Using the data below, tally the lines that include the string "This". Only the number is wanted.
------------------------------------------------
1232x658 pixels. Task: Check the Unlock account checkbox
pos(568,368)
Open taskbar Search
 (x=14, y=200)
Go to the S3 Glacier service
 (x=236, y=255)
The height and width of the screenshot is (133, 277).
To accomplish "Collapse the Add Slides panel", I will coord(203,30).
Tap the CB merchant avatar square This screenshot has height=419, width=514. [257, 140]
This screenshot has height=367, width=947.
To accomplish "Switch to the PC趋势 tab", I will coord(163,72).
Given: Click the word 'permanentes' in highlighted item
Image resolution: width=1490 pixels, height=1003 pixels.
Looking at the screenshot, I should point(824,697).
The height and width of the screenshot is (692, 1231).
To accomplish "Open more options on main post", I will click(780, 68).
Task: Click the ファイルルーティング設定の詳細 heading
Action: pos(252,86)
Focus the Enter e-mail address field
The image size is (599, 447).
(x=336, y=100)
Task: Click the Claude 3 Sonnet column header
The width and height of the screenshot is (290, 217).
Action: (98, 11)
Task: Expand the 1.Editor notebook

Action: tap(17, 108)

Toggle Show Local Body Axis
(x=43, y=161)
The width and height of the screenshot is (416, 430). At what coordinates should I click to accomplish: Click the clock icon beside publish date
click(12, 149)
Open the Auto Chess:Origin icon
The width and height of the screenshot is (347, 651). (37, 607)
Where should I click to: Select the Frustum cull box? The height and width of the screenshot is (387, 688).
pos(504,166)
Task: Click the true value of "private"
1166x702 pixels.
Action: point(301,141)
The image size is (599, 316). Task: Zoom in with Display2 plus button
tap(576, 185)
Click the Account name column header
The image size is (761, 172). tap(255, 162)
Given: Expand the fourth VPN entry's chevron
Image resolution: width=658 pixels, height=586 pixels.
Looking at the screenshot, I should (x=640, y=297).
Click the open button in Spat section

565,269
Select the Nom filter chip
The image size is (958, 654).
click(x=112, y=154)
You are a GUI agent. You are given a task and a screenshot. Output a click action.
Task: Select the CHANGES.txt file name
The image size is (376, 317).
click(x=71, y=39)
------------------------------------------------
__Task response__. 2